Recently, there have been more frequent references to gaps in the Standard Model of physics – to as yet unknown particles or forces. Measurements with muons, the heavier cousins of electrons, are now providing new evidence for such a new physics. In the muon-g-2 experiment, physicists re-measured the so-called anomalous magnetic moment of the muon. Significant deviations from the value predicted by the physical standard model occurred. With 4.2 standard deviations, these discrepancies do not yet reach the threshold of a definite discovery, but they are getting closer and closer to it.
The muon, like its “cousin”, the electron, belongs to the group of leptons – elementary particles which, together with quarks and bosons, form the building blocks of matter. Even if muons are short-lived and around 100 times heavier than an electron, like this one they have a half-integer spin, are simply negatively charged and have a magnetic moment. In an externally acting magnetic field, interactions cause the direction of this internal magnet to fluctuate slightly – similar to the slight tumbling of the earth’s axis due to precession. This so-called g-factor can be calculated exactly on the basis of the charge, mass and spin of the muon and should actually be two. In reality, however, it does not do this because the particle is influenced by quantum fluctuations during its flight by an external magnetic field. The interaction with these interfering effects changes the g-factor by a small amount – the so-called anomalous magnetic moment.

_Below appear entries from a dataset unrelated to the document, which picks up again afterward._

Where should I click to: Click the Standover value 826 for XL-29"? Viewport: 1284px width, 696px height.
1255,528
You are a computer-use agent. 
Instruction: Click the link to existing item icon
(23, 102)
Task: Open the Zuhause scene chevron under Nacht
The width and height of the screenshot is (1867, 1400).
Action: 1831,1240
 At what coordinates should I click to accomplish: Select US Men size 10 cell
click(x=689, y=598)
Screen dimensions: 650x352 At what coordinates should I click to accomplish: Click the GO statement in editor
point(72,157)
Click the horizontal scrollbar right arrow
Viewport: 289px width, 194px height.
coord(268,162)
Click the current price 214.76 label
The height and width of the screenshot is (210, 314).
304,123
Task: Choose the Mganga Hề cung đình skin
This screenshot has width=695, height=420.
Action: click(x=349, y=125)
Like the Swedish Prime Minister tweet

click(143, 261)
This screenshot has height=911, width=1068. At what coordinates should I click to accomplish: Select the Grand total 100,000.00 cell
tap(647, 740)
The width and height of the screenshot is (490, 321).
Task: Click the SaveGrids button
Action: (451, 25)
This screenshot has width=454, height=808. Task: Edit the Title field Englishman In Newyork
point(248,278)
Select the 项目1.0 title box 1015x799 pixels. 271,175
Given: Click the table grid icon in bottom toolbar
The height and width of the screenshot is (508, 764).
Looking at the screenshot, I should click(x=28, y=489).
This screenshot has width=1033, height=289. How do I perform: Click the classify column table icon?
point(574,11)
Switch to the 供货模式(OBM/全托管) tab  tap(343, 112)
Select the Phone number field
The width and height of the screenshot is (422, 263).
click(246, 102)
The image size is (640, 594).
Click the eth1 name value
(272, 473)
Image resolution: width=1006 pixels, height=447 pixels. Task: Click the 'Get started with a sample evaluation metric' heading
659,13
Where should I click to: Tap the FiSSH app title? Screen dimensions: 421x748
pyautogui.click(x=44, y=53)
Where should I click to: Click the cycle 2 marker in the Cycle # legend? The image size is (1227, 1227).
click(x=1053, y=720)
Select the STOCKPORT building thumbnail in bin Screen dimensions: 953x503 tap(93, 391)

Deviations between theory and experiment
Theoretically, this anomalous magnetic moment, referred to as g-2, can also be calculated on the basis of the physical standard model. Then this anomaly should have the value of a = 116,591,810 (43) x 10-11 to have. However, a good 20 years ago measurements at the Brookhaven National Laboratory in the USA showed deviations from this theoretical target value. At that time, the discrepancies determined in the muon-g-2 experiment were around 3.7 standard deviations – too few to be considered a reliable discovery. Since then, physicists have been investigating whether this deviation is real or just the result of systematic uncertainties in theory and experiment. For this purpose, the muon-g-2 experiment was upgraded and relocated to the Fermi National Accelerator Laboratory (Fermilab). There, physicists from the muon g-2 collaboration have carried out new, more precise measurements of the anomalous magnetic moment of the muon in recent years. More than 200 researchers from 35 institutions in seven countries work together in the muon g-2 collaboration.
For the experiment, muons with a uniformly polarized spin are generated and fed into the Fermilab’s storage ring – the magnetic axis of all these particles points in the same direction. Superconducting magnetic coils in the storage ring generate a strong, uniform magnetic field that acts on the muons racing in circles at high speed and changes the alignment of their magnetic moment and spin. How strong the anomalous magnetic moment is can be measured by the direction and number of positrons that are created when the short-lived muons decay and are captured by detectors.
Discrepancies are confirmed
Now the Muon g-2 collaboration has published the first results of their measurements. They include the data that were determined on around eight billion muons during the 2018 term. According to this, the experimentally determined anomalous magnetic moment of the muon is a = 116 592 040 (54) x 10-11 and has a relative uncertainty of 460 parts in 1 billion. This value thus deviates by 4.2 standard deviations from the theoretical value calculated on the basis of the standard model. The probability that this deviation between experiment and theory is random is 0.0025 percent (1 in 40,000). The discrepancy to theory is just below the value at which physicists speak of a discovery – in this case a clear refutation of the Standard Model. For this, the sigma value would have to reach five, which corresponds to a random probability of less than 0.00005 percent.
“This is an incredibly exciting result,” says Ran Hong of the Argonne National Laboratory, a member of the Myon g-2 collaboration. Because it suggests that there is an explanation gap in the Standard Model. Apparently the muon not only interacts with the expected quantum fluctuations during its flight through the magnetic field, but is also influenced by an as yet unknown factor – possibly by as yet unknown particles or forces. “The value we measure reflects the interactions of the muon with everything else in the cosmos. But if theorists calculate the same value and take into account all known particles and forces, we don’t get the same answer, ”says Renee Fatemi of the University of Kentucky. “This is a strong indication that the muon is reacting to something that is not included in our best theory so far.” The physicists hope that the ongoing evaluations of the measurements from 2019 and 2020 will further corroborate this result.